Learning to Drive: A Guide to Driving Shoes

Choosing the right pair of shoes to drive in can make or break a lesson, test or driving experience. You need to be able to feel the pedals, apply pressure with comfort, not get your feet caught and most importantly have shoes that allow you be and feel in control.

There is of course a lot of other things to consider when learning to drive, but this blog focuses on the importance of choosing the correct shoes before you get behind the wheel and in turn avoiding any stress or difficulty caused by having the wrong pair. 

It may sound cringey but making the correct decision is important, there are indeed many does and don’ts, which is why we have put together this handy learners guide to driving shoes. 

Check your soles

The sole of the shoe in question is vitally important when selecting the right pair for driving. You will want to make sure that the shoes’ sole is neither too thick nor too thin. When driving you want the right balance of feel on the pedals and protection for your feet, so void anything overly cumbersome and any items that are too soft/flexible.


Making sure that your selected pair of shoes have enough grip is another key consideration.
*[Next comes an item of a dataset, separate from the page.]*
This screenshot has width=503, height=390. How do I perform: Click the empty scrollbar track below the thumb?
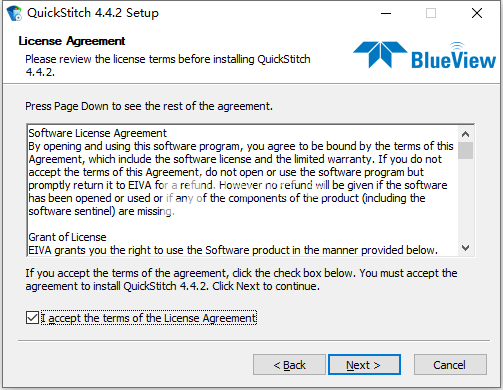[x=465, y=200]
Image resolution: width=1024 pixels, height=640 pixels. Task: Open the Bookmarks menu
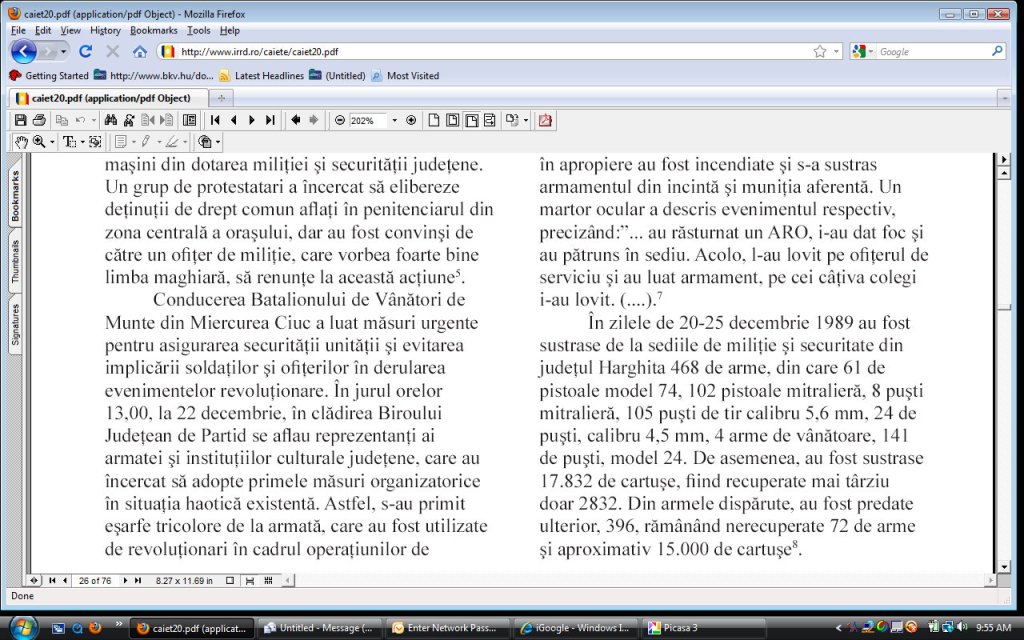pos(153,30)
The last thing you want when taking to the open road — especially in your early days — is to not feel in control or secure. Finding a pair of shoes with the right amount of grip will therefore help you to avoid slipping on the pedals.

Lightweight to enable movement

When operating the pedals you will want to be agile enough to move swiftly between the pedals. Therefore you will want to find shoes that are lightweight, and that don’t hinder ankle movement when working the pedals. The goal here is ease of movement; this should be reflected in your choice of shoe.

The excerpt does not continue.